Ainsi donc, le Procureur de Nice, Eric de Montgolfier, était à Lausanne le 18 mars à l’invitation du Barreau vaudois pour débattre, avec son homologue vaudois, de l’indépendance de la justice. Fort bien – et sûrement très intéressant. L’indépendance de la justice est une vraie question, et une condition de l’Etat de droit. Pas seulement envers le justiciable ou les autres pouvoirs de l’Etat – mais aussi en interne, comme celle des juges du siège d’exercer un vrai et nécessaire contrôle du Ministère public. Mais cela étant dit la France a fait mille misères à la Suisse dans cette affaire, même si la Cour d’Appel de Paris vient de recadrer une part du débat en sanctionnant l’illicéité de la preuve au plan de l’enquête fiscale. La France a tout d’abord refusé de s’engager à ne pas utiliser les fichiers volés, dans le contexte alors délicat de la signature des conventions de double imposition révisées modèle OCDE. Et pis elle les a refilés sans vergogne, acte de recel s’il en est, et en s’en vantant, à d’autres Etats.
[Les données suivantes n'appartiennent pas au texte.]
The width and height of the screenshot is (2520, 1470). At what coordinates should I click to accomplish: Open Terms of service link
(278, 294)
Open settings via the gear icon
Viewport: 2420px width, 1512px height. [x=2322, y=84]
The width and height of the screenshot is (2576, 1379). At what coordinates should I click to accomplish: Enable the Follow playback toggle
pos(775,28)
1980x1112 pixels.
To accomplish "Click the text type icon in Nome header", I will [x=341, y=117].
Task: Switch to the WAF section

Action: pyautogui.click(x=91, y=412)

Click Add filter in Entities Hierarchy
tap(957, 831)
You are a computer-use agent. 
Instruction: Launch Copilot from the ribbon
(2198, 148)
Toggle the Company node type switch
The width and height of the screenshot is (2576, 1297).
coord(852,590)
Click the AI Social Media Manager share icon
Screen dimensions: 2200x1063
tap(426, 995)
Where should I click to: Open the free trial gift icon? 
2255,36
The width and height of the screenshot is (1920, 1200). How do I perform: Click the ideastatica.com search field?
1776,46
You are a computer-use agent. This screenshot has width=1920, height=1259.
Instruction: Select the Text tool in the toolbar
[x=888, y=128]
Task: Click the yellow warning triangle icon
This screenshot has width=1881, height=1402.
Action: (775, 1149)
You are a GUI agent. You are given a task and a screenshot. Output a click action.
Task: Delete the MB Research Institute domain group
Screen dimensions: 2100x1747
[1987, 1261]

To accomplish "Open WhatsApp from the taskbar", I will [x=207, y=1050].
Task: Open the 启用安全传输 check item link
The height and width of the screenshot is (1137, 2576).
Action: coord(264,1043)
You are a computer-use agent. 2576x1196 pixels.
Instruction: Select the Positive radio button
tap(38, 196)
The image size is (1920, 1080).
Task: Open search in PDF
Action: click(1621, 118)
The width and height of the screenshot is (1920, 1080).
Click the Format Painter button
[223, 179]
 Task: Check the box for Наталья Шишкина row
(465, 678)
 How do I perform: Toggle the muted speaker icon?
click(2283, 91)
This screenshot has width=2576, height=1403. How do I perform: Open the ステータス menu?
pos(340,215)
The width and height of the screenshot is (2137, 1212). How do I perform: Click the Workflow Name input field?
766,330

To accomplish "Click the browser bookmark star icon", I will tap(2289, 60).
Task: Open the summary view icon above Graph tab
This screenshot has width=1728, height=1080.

Mais au plan judiciaire et de l’entraide, elle a aussi d’abord refusé de restituer les fichiers volés, même en copie, puis in fine protégé le voleur auteur de délits pénaux dans un pays membre entre autres de la CEEJ. La question se pose donc en des termes qui ne sont pas nécessairement fantaisistes : le MPC s’est-il posé la question de saisir l’occasion pour interroger M. de Montgolfier ne serait-ce qu’en tant que témoin des infractions commises en Suisse, dont le produit a été recelé en France ? Et de savoir si un magistrat d’un parquet étranger en visite privée jouissait d’un quelconque empêchement de témoigner en Suisse sur le contenu d’une procédure pénale à l’étranger ?
La voie pour connaître le contenu d’une enquête en cours dans un Etat avec lequel la Suisse est lié par convention est probablement en premier lieu et en principe l’entraide. Mais encore faut-il qu’elle fonctionne en conformité de la convention. Il aurait été drôle et piquant que le MPC intervienne à l’occasion de cette conférence et prie M. le Procureur de la République de venir répondre à quelques questions. Mais le sujet n’est pas drôle pour autant ni la perspective qu’un magistrat d’un Etat se retrouve être entendu par les magistrats d’un autre Etat. En l’occurrence la question revêtait néanmoins une légitimité tout à fait certaine.